Sadly, many of my friends are going through their own personal emergencies and disasters: loss of a job, death in the family and even a good friend starting breast cancer treatments as a single mom. Thankfully, I feel blessed to be a part of each of their support system as I know they would do the same for me if the situations were reversed. Each personal disaster that I see my friends go through brings me back to the heart of what this site is about: preparing for the unexpected. Too often “preppers” are painted with a Doomsday brush. But really, the majority of us that prep are more trying to be ready for those unexpected bumps in the road that involve your own family.
This post is about creating and sustaining your own personal support system. I am blessed to have a group of friends who would be at my door in seconds with meals for my family, rides for my kids, or a mop to help me clean. I know. I have seen them do all of that for members of our group. Many churches organize groups like this as “relief societies”, mine is an informal network of friends. It doesn’t matter how you find your group. The point is you need to either make one or get involved in one.
Sit down today and walk through your average day in your head. Now, imagine, you had to have an emergency surgery and couldn’t be there. Make a list of all the possible things you could need help with and who could be there to fill in for you. If you are relying on a spouse, remember, they are going to need help helping you!
- Who is going to get the kids up, dressed and feed them breakfast in the morning? Can your spouse take a few days off? Do you have vacation time or sick time set aside for that? Or extra money put away to cover the time off? Could one of your parents help? Are the kids old enough to do it themselves if that just meant pouring cereal (have some extra on hand?). Have you taught your kids how to make themselves very simple meals like scrambled eggs?
- How will they get to school? Do you have a back up like a carpool group? Or a neighbor? If they ride a bus do you know your neighbors well enough to look after your kids at the stop? If you homeschool do you have independent lessons they can be working on? Or learning activities like puzzles or a fun computer game that they can do until you are better?
- Who will cook dinner? Do you have a nice stack of take out menus around? Do you have freezer dinners (hint: I am posting some great recipes for this weeks Sunday Skills)? What about your support group?
- What about your pets? Do you have enough extra food around for them? A neighborhood kid who could walk them and clean up after the dog in the yard?
- Do you have someone who could take over your role at work? PTA? Church? Really wherever people count on you…do you have a backup?

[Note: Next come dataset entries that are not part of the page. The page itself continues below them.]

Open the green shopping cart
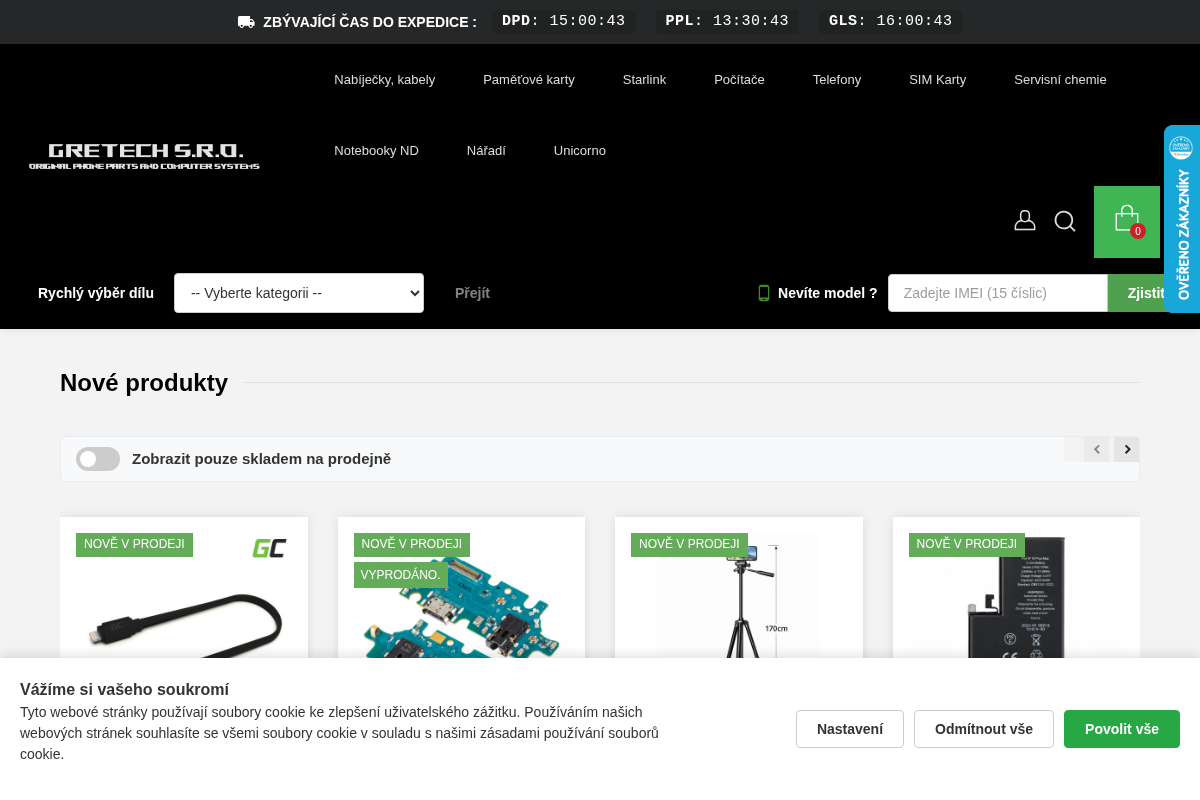 (x=1127, y=222)
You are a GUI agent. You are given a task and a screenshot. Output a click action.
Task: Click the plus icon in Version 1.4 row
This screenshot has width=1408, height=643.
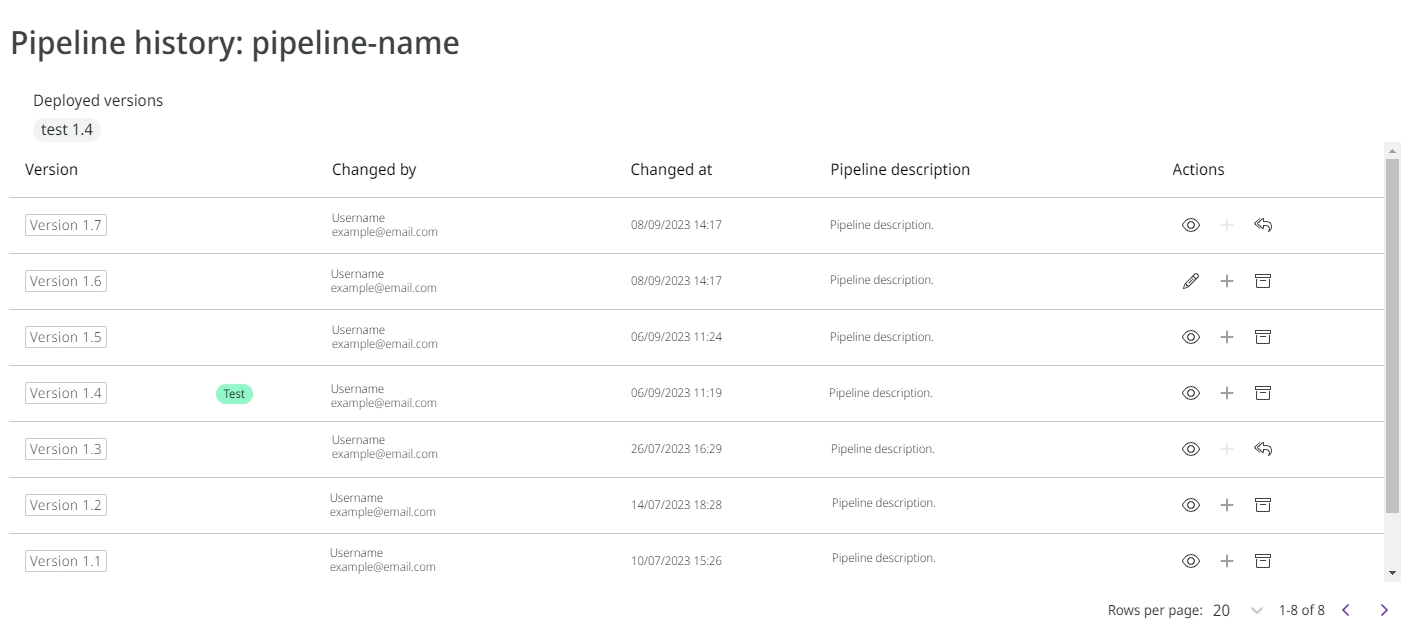click(x=1227, y=393)
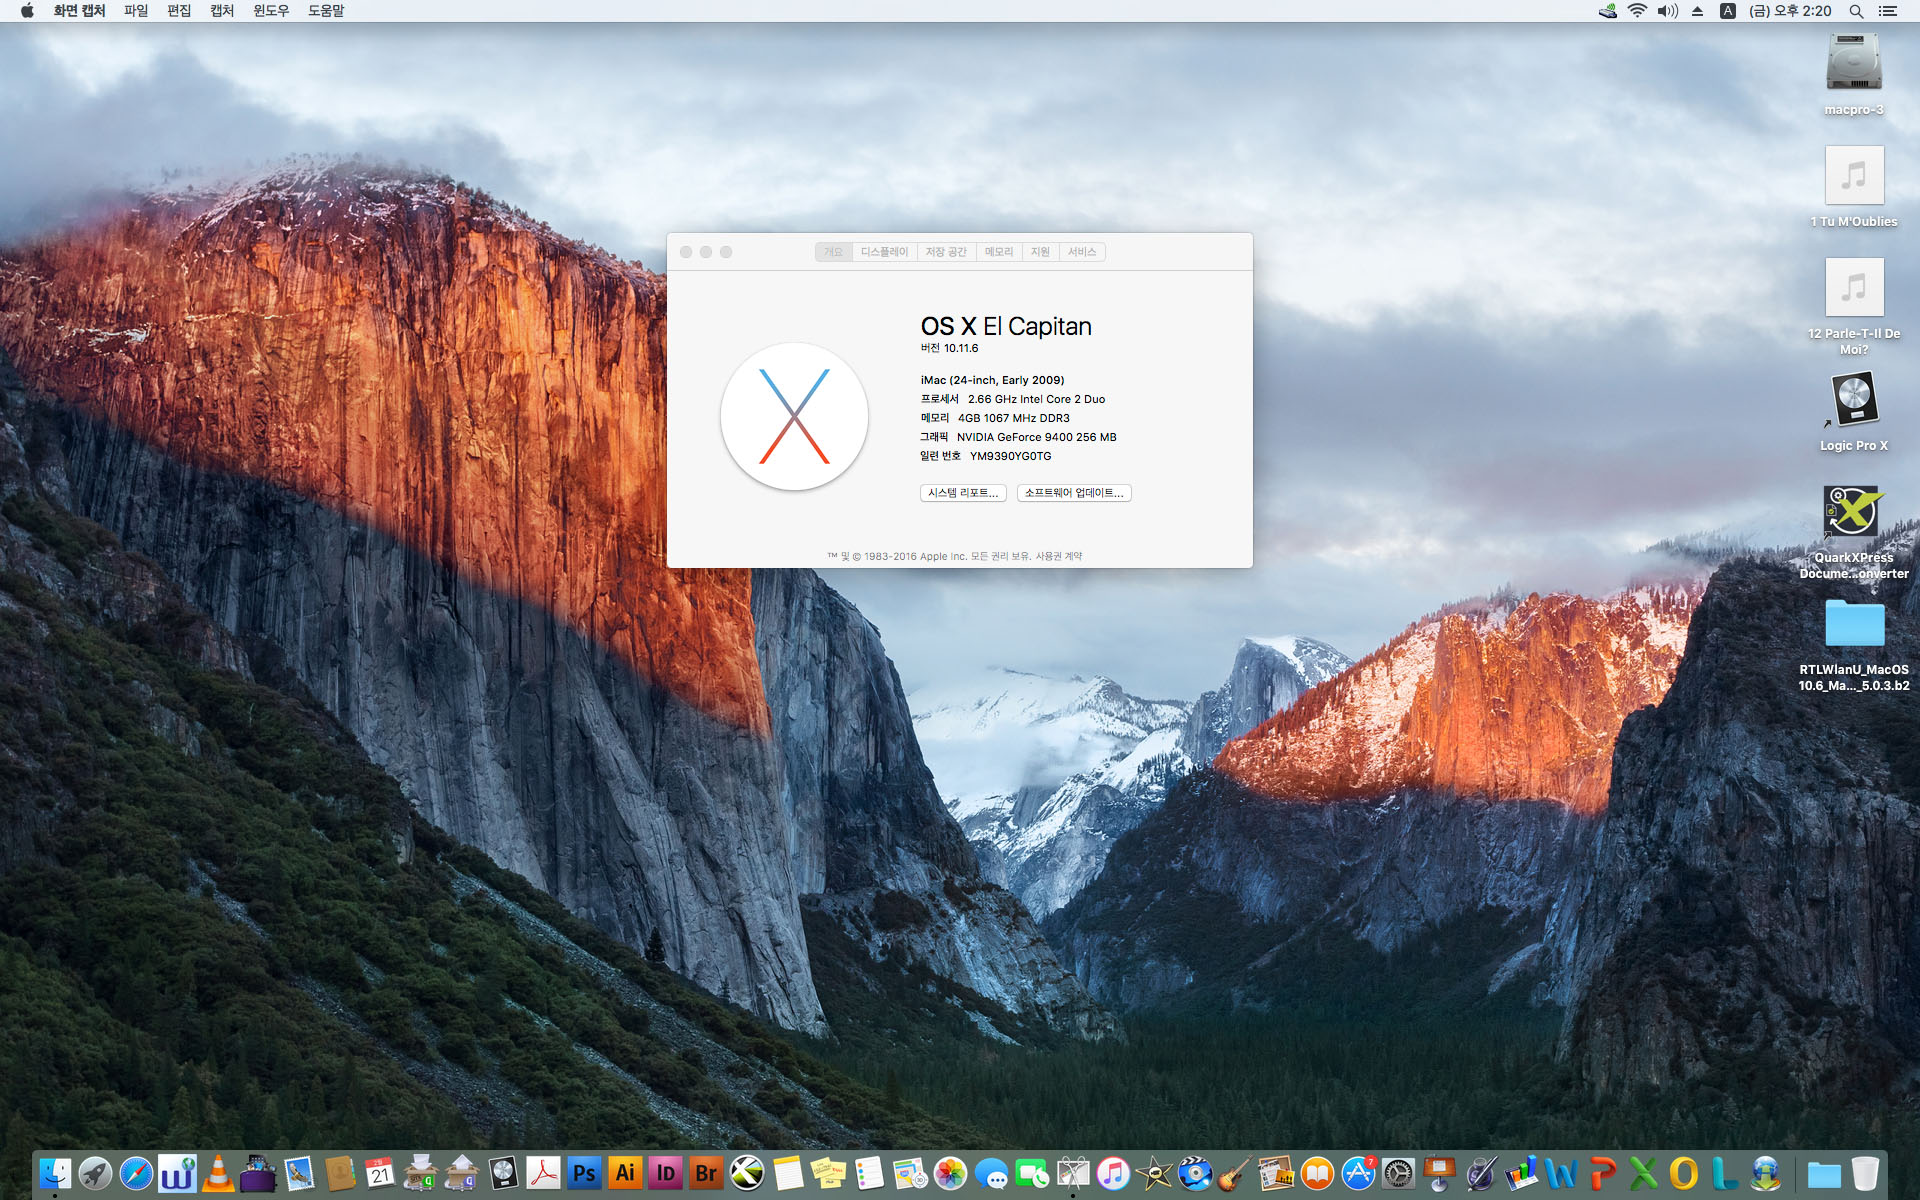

The above questions are meant to get you started thinking about who you could count on for back up for a short time. But what happens if your emergency is a bit longer? I have a friend with 5 kids who broke her leg in multiple places this year. Her recovery process is likely to be 6 months. What if you needed help for that long?
How to Create or Find a Support System
The old saying “To Have a Friend Means You Must First Be A Friend” comes to mind. Have you volunteered to bring dinners, give rides, or otherwise help a friend in need? Do you check on your elderly neighbors regularly? Offer to take them to the store or pick up things for them? Same thing for the mom with a new baby! Creating an attitude of community caring in your life will go a long way when its your turn to need help. If you belong to a church, talk to them about spearheading a committee for this. How about just talking to your friends and creating a circle of people that want to give and get this type of support? For the friend with a broken leg, we used the service Take Them A Meal to plan out who could help with dinner. My friends used a simple spreadsheet in google docs when I needed help this summer. It’s not hard. It’s about being there. And about understanding that no matter how prepared we are, everyone needs help now and then. Make a support network part of your prepping plans!